:: PASSAGE GIVEN
AMD Mantle capabilities

notarat

2[H]4U
Joined
Mar 28, 2010
Messages
2,501
I saw

https://twitter.com/Thracks/status/561708827662245888



Where Robert Hallock states that AMD's Mantle API allows the summing up of multiple video cards' RAM so that two, 4GB cards can now be seen as having 8GB or total ram to dedicate.

Seems like this would be a major improvement.

Any thoughts on benefits of or difficulties implementing?
 
Definitely see it possible to address individual vram on individual cards with Mantle. The flexibility Mantle brings to developers fingertips has barely been harnessed. Developing the expertize is what AMD has been working hard on, and that does take time.

Civ. BE is probably the best example of the technological implementation which can be done with Mantle. Using practically no CPU resources for graphics and the new holy grail of multi-card implementation and Crossfire.

Thief is also a great example of what can be done even on an old graphics engine like UE3. Mantle essentially supercharges the graphics engine beyond what anyone thought it could do in terms of game smoothness and up to 3x minimum FPS!

Mantle appears extremely flexible, the difficulty is coding like this for the first time, in a very long time.
 
Probably fairly difficulty to implement. You'd have to explicitly decide what parts of the scene get rendered on each GPU. That's doable, of course, but means that the developers need to make the engine do it. So either the engine has to have some way of analyzing the scene and deciding on the split, which could potentially end up being a significant performance issue, or the devs have to hard code it beforehand.

I don't see it as being something you are likely to see much of, particularly since the multi GPU market is a pretty small one. Basically you have to have a situation where your game has more assets than can fit in the memory of a single GPU and you are willing to spend the time and resources to optimize it to deal with that on multiple AMD GPUs only.

I'm just not seeing it. Games cost too much to make already, which is why we see that developers want to use turn-key solutions for whatever they can. So if someone could make this work automatically, then there might be some interest, however if it takes optimization on their part then forget it.

Particularly since you would only see benefits if you also had increased art assets to use it. I mean if a game only needs 3GB of VRAM, then having 8GB available to it does nothing. So you have to design enough detail in assets (which costs more money) to fill that. However you still need lower rez assets for all the people who don't have dual GPUs, which is most people.
 
Wouldn't doing that effectively double (or worse) the VRAM latency since each separate GPU would have independent access to the other GPUs VRAM?

Well, at least for current gen cards that have hardware limitations...that could change with future gen GPUs that may provide full access to non-native banks of VRAM (same GPU and VRAM residing on the same PCB being able to fully access the VRAM on a different GPU PCB, but treating it as native) with future revisions of AMD's implementation of HSA.
::::
*YOUR GOAL*: Return the passage of the AMD Mantle thread between "Any thoughts on" and "implementation and Crossfire.", inclusive, word for word.
:: RAW DATA
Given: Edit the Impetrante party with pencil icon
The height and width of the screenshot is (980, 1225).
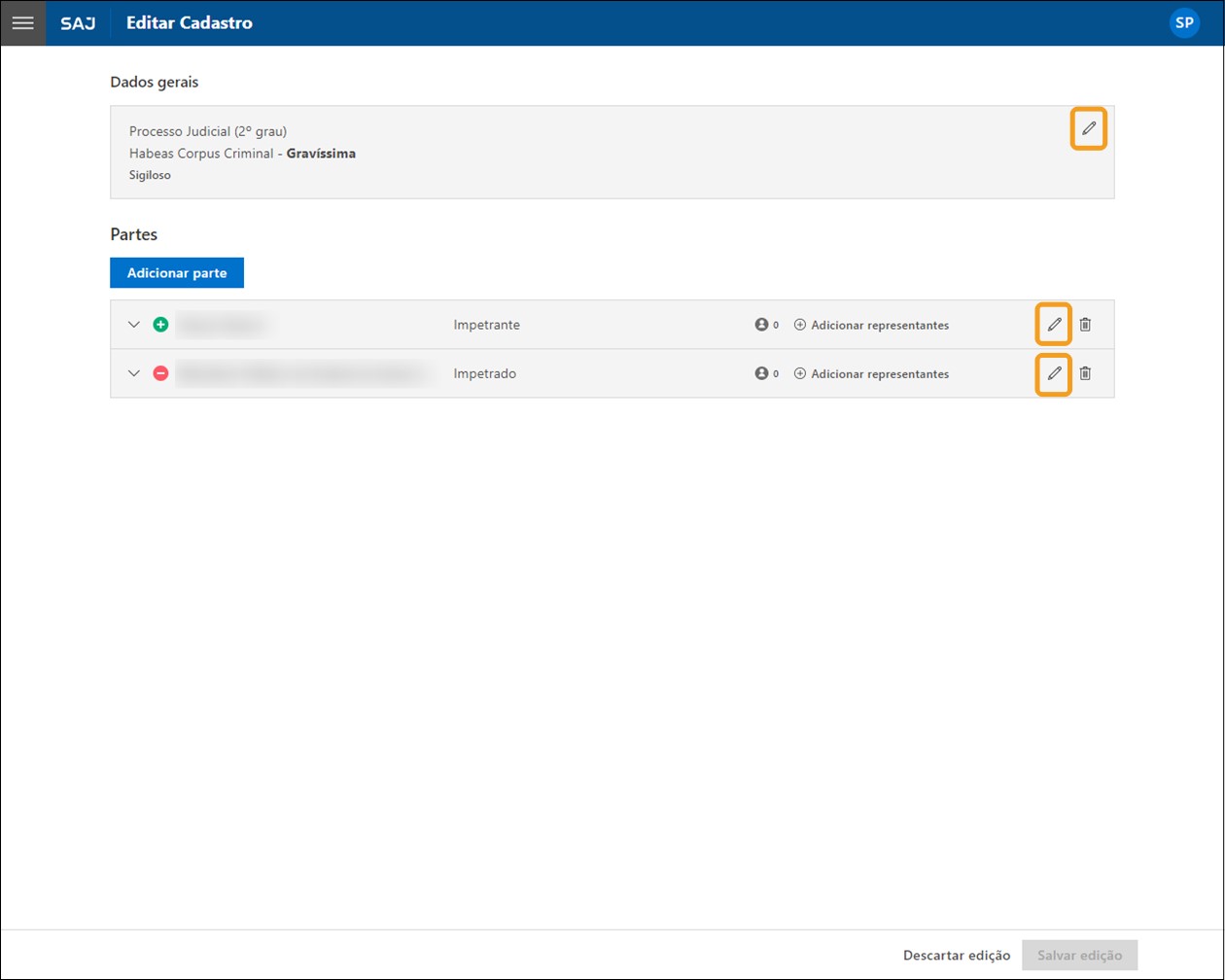Looking at the screenshot, I should coord(1054,325).

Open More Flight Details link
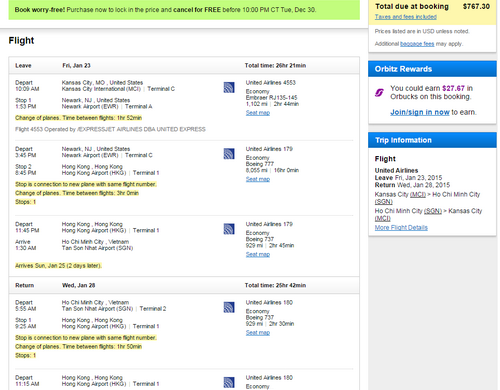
::::
*THE RESULT*:
Any thoughts on benefits of or difficulties implementing?
 
Definitely see it possible to address individual vram on individual cards with Mantle. The flexibility Mantle brings to developers fingertips has barely been harnessed. Developing the expertize is what AMD has been working hard on, and that does take time.

Civ. BE is probably the best example of the technological implementation which can be done with Mantle. Using practically no CPU resources for graphics and the new holy grail of multi-card implementation and Crossfire.